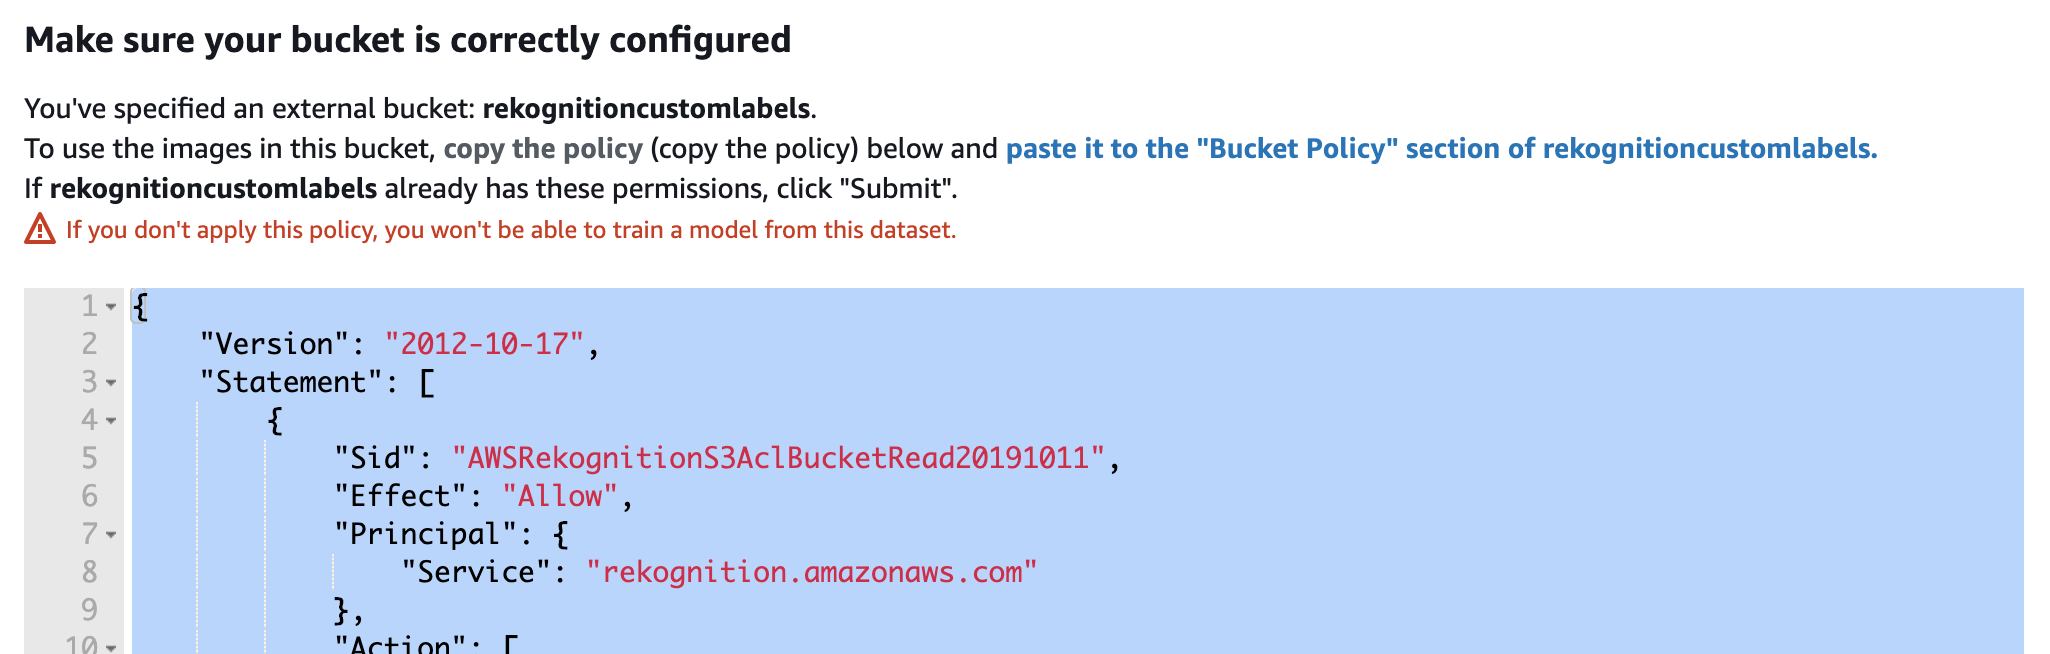Screen dimensions: 2050x654
Task: Collapse the Principal block on line 7
Action: tap(111, 535)
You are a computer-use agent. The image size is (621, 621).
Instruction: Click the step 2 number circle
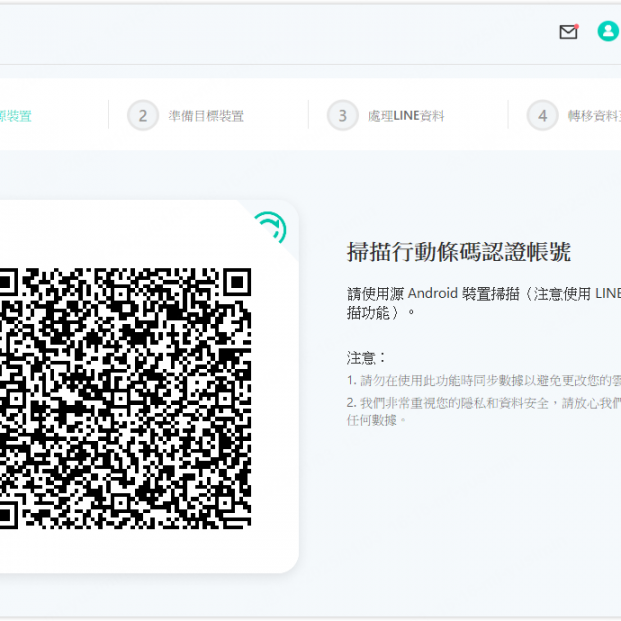click(x=143, y=116)
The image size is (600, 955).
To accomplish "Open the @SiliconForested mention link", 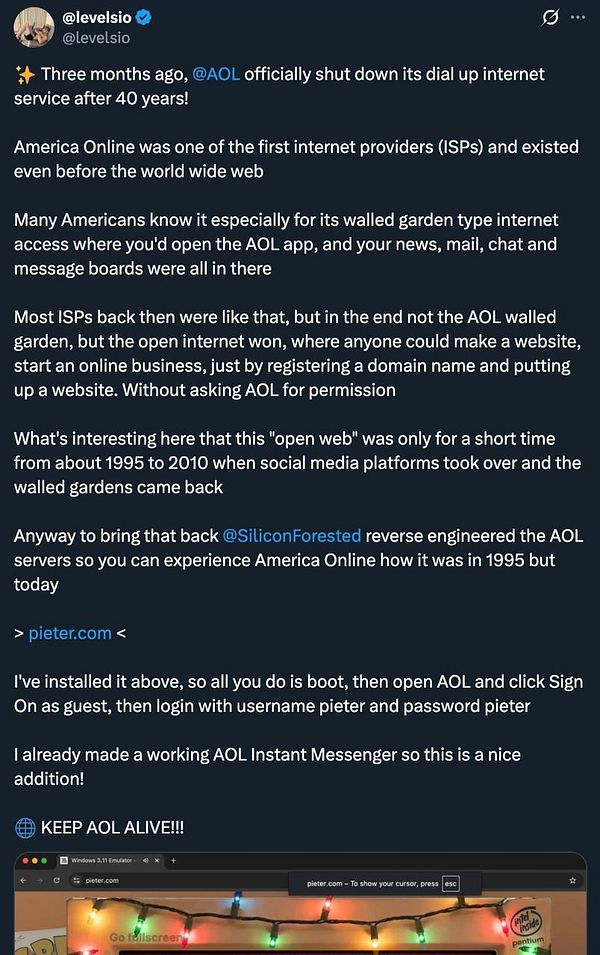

------------------------------------

▸ **WHAT TO PRODUCE**
Could you filter the material above and copy each line that holds the word "size"?

▸ **YOUR RESPONSE**
You are a computer-use agent. The image size is (621, 621).
The image size is (600, 955).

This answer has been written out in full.